[I18n-sig] Re: How does Python Unicode treat surrogates?

Machin, John JMachin@Colonial.com.au
Mon, 25 Jun 2001 23:51:29 +1000


Marc-Andre,

> I should have added "please correct me if I'm wrong", sorry.

I'm sorry too; I didn't intend to be rude; it's just
that I normally operate under a protocol where that
licence ("please correct me if I'm wrong") is the
default and doesn't need to be stated explicitly in each paragraph.

> Say you have a Unicode string which contains the following data:
>
>        U+0061 U+0062 U+0063 U+DC00 U+0064 U+0065 U+0066
>       ("a"    "b"    "c"    ?      "d"    "e"    "f")
>
> Would you consider this sequence a Unicode string or not ? 

I think you are using "Unicode string" with two different meanings here.

However, the pragmatic question is what should Python do when given such a
sequence.
Do we permit such a sequence to be held internally as a "Unicode string"?
Is u"\udc00" legal in source code or should Python throw a syntax error?
Same question for u"\uffff".

We *do* need to consider UTF encodings, because Unicode *expressly* allows
decoding UTF sequences 
that become unpaired surrogates, or other "not 100% valid" scalars such as
0xffff and 0xfffe.
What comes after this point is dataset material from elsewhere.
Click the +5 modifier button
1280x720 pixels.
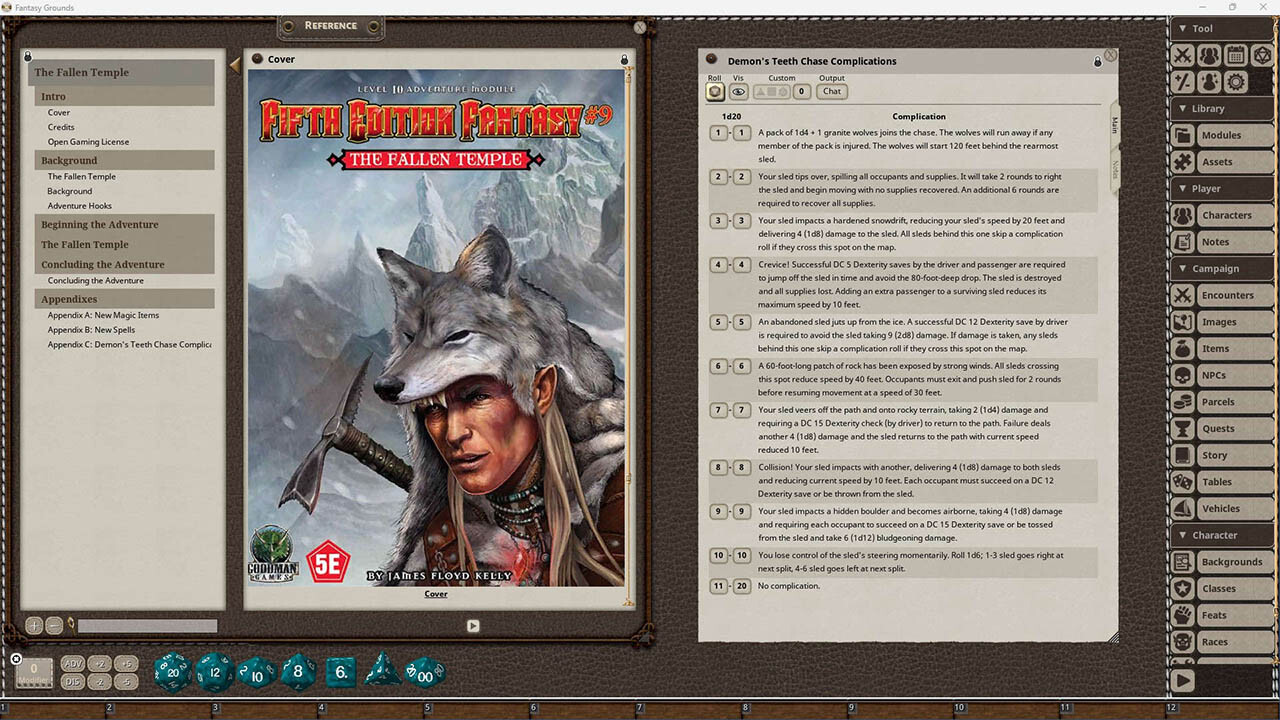coord(126,664)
So, 
given that Python supports Unicode, not ISO 10646, we must IMO permit such
sequences in our internal 
representation. It follows that we should stop worrying about these
irregular values -- it's less
programming that way. Unicode 3.1 will create enough extra programming as it
is, because we now have
variable-length characters again -- just what Unicode was going to save us
from :-(

Cheers,
John

-----Original Message-----
From: M.-A. Lemburg [mailto:mal@lemburg.com]
Sent: Monday, 25 June 2001 22:56
To: Machin, John
Cc: 'Gaute B Strokkenes'; Tim Peters; i18n-sig@python.org;
unicode@unicode.org
Subject: Re: [I18n-sig] Re: How does Python Unicode treat surrogates?


"Machin, John" wrote:
> 
> MAL and Gaute,
> 
> Can I please take the middle ground (and risk having both of you throw
> things at me?

Sure :-)
 
> => Lone surrogates are not 'true Unicode char points
>  in their own right' [MAL] -- they don't represent characters.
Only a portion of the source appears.